[Requirements]: Copy the records word for word, starting with the line that contains "has width=868, height=488." and continuing through the end of the records.

[Task inputs]:
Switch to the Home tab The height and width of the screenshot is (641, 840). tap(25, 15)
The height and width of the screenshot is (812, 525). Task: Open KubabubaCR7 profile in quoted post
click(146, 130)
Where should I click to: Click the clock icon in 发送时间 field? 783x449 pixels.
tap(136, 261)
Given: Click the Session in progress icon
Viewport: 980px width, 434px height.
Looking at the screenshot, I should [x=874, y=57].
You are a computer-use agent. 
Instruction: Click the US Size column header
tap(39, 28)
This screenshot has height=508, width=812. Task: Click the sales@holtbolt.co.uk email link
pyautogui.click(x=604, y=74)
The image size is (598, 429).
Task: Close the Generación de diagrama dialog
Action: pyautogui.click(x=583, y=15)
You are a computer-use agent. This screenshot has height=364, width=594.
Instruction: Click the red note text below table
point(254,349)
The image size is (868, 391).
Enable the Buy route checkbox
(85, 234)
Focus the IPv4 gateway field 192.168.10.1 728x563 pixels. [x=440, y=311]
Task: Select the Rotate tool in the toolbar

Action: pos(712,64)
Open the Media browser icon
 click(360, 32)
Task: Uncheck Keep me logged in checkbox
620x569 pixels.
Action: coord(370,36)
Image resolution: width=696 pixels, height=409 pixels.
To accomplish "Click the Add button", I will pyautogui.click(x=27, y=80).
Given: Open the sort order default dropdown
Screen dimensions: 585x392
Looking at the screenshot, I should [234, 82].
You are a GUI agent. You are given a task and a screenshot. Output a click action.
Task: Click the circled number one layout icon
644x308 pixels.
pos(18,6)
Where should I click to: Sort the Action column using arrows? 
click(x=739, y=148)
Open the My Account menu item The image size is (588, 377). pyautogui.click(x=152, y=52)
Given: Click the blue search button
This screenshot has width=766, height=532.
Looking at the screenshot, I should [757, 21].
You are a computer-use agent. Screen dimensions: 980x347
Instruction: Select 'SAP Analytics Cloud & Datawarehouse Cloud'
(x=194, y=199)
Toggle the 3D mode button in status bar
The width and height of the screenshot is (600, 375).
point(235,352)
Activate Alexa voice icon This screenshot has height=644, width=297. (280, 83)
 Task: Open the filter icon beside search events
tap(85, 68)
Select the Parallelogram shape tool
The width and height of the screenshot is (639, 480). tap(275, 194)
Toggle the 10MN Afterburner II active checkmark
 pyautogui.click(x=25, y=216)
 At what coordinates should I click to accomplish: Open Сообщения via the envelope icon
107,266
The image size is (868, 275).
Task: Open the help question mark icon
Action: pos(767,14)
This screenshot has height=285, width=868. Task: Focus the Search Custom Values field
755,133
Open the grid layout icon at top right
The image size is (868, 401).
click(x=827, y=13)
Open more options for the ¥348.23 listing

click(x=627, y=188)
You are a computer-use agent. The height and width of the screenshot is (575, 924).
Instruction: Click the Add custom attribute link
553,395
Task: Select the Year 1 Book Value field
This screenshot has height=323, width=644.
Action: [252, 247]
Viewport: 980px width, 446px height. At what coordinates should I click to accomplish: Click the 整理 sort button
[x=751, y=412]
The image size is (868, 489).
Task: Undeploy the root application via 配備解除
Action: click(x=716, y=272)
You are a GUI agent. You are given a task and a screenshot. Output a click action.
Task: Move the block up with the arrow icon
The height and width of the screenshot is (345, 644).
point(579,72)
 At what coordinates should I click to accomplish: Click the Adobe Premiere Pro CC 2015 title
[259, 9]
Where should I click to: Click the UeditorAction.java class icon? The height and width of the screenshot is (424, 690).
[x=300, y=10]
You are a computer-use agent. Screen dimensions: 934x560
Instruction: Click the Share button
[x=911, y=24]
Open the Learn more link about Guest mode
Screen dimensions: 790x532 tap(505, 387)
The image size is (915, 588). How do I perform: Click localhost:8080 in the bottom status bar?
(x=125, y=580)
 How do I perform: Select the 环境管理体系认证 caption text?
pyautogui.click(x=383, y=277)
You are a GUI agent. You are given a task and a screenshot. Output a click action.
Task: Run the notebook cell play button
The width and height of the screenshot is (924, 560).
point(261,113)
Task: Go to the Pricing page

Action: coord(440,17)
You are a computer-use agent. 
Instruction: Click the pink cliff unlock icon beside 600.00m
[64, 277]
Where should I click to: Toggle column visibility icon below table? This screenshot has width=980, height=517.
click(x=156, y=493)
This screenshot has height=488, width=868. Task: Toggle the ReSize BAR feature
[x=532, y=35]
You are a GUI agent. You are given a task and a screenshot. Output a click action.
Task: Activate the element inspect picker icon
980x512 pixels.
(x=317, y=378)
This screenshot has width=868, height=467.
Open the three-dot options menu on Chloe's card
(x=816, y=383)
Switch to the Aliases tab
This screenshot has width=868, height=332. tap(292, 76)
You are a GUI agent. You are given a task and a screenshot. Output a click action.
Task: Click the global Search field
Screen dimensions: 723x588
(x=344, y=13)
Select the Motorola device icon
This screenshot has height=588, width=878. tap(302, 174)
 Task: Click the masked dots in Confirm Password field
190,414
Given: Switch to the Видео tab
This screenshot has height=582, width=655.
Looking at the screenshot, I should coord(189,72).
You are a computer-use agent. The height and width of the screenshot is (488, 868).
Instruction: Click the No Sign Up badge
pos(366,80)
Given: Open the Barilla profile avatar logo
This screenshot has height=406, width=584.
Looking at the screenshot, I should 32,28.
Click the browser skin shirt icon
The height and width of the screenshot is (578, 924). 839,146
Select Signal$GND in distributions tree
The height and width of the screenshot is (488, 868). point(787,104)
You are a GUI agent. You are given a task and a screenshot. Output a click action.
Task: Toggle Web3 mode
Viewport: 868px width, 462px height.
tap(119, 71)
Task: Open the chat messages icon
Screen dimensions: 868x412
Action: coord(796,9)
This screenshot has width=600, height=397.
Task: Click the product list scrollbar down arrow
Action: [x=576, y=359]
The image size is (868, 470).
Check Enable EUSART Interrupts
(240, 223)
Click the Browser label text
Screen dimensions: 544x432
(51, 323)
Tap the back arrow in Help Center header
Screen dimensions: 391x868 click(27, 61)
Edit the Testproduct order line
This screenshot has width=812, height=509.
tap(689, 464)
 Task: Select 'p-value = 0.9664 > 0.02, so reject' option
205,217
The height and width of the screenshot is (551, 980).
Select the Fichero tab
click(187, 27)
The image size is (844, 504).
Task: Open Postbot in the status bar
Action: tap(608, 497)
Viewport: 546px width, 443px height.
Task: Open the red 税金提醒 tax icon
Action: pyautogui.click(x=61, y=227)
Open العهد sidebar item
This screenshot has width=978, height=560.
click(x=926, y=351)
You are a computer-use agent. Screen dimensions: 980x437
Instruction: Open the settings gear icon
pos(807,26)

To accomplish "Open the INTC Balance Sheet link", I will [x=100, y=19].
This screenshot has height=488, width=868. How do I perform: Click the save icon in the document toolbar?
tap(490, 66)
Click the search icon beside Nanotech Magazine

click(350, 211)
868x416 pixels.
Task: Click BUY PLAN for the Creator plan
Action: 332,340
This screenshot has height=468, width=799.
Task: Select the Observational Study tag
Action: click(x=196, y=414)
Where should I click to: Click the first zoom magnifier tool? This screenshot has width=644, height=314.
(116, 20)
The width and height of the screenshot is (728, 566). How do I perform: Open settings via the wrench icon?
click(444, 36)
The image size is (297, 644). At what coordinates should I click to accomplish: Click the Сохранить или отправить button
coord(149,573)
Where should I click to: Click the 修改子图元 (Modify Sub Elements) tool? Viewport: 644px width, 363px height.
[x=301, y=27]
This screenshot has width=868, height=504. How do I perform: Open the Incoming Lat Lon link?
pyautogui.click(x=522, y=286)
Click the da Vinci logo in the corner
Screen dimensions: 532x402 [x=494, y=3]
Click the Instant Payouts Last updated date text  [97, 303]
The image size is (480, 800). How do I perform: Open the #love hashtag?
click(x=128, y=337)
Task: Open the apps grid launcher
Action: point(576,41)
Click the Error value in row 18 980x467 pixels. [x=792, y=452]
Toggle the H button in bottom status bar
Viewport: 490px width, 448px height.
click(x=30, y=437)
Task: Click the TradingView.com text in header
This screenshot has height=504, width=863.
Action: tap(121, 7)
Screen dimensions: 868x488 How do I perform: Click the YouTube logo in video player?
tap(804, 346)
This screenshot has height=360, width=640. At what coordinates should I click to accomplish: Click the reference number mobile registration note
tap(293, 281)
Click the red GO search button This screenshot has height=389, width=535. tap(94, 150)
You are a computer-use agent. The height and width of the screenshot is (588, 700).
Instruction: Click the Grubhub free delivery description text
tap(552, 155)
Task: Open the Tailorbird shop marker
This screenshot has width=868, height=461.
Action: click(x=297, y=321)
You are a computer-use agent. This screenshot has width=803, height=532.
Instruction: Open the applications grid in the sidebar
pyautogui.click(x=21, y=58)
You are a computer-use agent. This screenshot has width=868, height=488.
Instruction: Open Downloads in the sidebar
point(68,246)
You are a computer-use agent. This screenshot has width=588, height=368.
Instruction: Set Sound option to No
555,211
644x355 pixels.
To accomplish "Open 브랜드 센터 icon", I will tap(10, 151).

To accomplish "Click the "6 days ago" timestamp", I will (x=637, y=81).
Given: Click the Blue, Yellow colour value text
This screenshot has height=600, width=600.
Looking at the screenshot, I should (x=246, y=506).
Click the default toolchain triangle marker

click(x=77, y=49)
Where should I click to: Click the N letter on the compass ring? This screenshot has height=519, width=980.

[Worked answer]:
You are a computer-use agent. This screenshot has width=868, height=488.
Instruction: Open Downloads in the sidebar
point(68,246)
You are a computer-use agent. This screenshot has width=588, height=368.
Instruction: Set Sound option to No
555,211
644x355 pixels.
To accomplish "Open 브랜드 센터 icon", I will tap(10, 151).

To accomplish "Click the "6 days ago" timestamp", I will (x=637, y=81).
Given: Click the Blue, Yellow colour value text
This screenshot has height=600, width=600.
Looking at the screenshot, I should (x=246, y=506).
Click the default toolchain triangle marker

click(x=77, y=49)
Where should I click to: Click the N letter on the compass ring? This screenshot has height=519, width=980.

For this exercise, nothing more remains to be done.